Lots of research into the possible ancestors of modern humans does that. There is a find of something, but nobody can actually tell whether what was found represents a common aspect of the life of the studied hominids. The find consists of not much: A few bones or some remains of a possible camp-site or some fossilized footprints. Then one builds theories on that basis.
I'm not saying that the theories are necessarily wrong ones but we really have very little actual evidence, and most of that could lend itself to several different interpretations. Too often the suggested interpretations become what we learn from the research, not what it really, truly found.
Then the interpretations get further interpreted by our current popular culture. Or by earlier cultures; we still get cartoons about the "caveman" going out hunting while the "cave-housewife" stayed behind to mind the children in the "cave-nuclear-family."
A recent piece demonstrates all this. Note that it is not a bad piece of research, not at all. It is just limited by the problems I discussed:
That we really don't know how representative the few finds we have are, that most of the finds don't tell us much about the sociological frame for the find and that the numbers of finds are exceedingly few. In some ways it is as if an archeologist finds a nail which could have come from a horse-shoe and then slowly moves into the argument that an army with horses and riders must have traveled through the area.
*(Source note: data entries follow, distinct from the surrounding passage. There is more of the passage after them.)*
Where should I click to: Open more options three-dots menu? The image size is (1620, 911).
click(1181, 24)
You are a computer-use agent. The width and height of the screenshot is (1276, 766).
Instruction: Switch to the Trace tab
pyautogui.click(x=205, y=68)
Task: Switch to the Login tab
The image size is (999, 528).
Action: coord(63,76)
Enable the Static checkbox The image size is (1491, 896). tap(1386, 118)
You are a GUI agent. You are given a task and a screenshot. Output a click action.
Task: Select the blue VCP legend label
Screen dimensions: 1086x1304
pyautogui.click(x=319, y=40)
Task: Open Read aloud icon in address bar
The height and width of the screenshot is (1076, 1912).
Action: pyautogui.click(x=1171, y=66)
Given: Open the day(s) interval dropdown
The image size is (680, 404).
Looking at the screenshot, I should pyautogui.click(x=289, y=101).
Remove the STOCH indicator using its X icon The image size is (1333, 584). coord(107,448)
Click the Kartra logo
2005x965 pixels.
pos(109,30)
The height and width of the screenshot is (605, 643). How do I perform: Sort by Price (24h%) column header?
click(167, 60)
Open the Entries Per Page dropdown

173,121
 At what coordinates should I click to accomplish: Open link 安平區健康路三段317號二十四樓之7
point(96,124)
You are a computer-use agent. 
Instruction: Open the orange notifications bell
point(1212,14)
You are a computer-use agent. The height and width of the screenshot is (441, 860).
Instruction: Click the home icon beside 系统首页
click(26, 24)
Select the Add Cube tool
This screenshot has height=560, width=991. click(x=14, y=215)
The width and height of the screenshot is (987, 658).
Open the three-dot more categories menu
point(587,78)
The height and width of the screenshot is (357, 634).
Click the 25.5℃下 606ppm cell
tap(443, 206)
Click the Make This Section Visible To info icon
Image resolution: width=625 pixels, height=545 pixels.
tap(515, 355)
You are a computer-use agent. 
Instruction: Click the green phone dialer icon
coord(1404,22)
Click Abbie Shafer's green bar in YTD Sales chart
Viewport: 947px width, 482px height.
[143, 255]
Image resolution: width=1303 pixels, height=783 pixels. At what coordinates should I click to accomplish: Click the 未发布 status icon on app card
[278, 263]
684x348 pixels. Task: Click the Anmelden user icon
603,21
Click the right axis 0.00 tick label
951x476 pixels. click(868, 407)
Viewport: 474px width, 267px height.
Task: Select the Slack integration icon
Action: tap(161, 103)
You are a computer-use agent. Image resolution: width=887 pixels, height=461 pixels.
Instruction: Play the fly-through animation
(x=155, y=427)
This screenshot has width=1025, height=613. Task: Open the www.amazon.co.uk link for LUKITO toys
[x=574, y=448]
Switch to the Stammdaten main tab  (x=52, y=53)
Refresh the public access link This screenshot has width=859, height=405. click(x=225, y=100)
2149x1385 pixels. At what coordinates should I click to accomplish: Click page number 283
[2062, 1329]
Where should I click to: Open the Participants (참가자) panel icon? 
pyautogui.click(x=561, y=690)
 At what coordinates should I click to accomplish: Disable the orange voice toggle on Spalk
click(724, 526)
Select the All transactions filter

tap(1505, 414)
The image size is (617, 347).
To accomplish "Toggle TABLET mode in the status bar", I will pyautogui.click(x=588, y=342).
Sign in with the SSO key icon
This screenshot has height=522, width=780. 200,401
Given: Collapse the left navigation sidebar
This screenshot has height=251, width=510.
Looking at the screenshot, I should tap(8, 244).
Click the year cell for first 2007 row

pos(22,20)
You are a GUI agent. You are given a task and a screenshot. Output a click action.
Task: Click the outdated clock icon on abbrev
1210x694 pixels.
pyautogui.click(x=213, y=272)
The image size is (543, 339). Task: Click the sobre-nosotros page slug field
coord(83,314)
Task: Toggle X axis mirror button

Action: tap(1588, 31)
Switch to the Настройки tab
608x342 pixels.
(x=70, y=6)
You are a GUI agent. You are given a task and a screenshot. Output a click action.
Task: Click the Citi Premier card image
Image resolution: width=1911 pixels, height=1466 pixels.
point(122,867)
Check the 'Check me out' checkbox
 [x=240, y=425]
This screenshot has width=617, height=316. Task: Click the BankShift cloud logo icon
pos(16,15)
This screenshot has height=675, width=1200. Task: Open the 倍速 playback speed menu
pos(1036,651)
Here is the study which started all these thoughts:
Ancient forerunners of modern men stayed close to where they were born but paired up with females from far beyond their local stomping grounds, a new study claims.This is the it-must-have-been-a-horse stage. The earlier stage, that of finding the nail from the horse-shoe, involved looking at the fossilized teeth of two extinct species to analyze the amount of strontium in them. Strontium levels may be linked to the area in which the individual grew up. The research found that:
The research provides a rare insight into the social behaviour of primitive "hominins" that appears to match closely that seen in chimpanzees and bonobos today.
Scientists analysed fossilised remains around cave networks near Johannesburg in South Africa and found that while 90% of males appeared to have spent their whole lives in the area, at least half the females had come from farther afield.
The work suggests that males regularly stayed with the community they were born into, with females roaming into new territories as they reached sexual maturity, the scientists report in the journal, Nature.
The strontium tests revealed that most of the individuals lived and died in the same area, where the rock is dominated by a limestone called dolomite. But results from the smaller teeth, which most likely came from females, showed many must have spent their youth elsewhere.This doesn't sound bad at all, right? But when you find that the percentages (90% of males, at least half of females) in the first quote above were based on EIGHT Australopithecus africanus individuals and ELEVEN Paranthropus robustus individuals you might begin to see the horse-shoe aspect of the problem. Only the Australopithecus africanus is regarded as a possible forerunner of modern humans, by the way. Thus, from one nail to a horse-shoe.
But the results are then interpreted to get that army on horseback:
"Here we have the first direct glimpse of the geographic movements of early hominids, and it appears the females preferentially moved away from their residential groups," said lead author, Sandi Copeland at the Max Planck Institute for Evolutionary Anthropology in Leipzig.Perhaps. Or the small teeth might not be female teeth at all. Or the females might have been kidnapped by the males from other groups. Or, as the title of the quoted piece suggests, perhaps females were the ones with the wanderlust? And where all these finds from roughly the same time period? From the same groups? Could it be that the teeth belong to different times and different groups?
A similar situation is seen among modern chimpanzees, where females tend to move out of their groups, in part because males form strong ties that help them protect a troop's territory.
"By virtue of the fact that the males choose to remain, the females are indirectly forced to leave their communities in order to avoid close inbreeding. It could be that among these early hominins, female dispersal has some correlation to close cooperative behaviour between males," Copeland added.
Neither do we know anything about the cooperative behavior of the hominid males, or even whether the males "chose" to remain in the same communities.
The final round in the horse-shoe games always consists of the popularizations. The Guardian isn't really playing that game, even inserting a different interpretation by the choice of the headline. But think how the story would be interpreted if the findings had been that it was the male hominids who appear to have come from elsewhere.
The interpretation would not be about female cooperation as the reason for their dispersal. It would be all about man-the-explorer, and how that aspect of men explains their current dominance in various ways.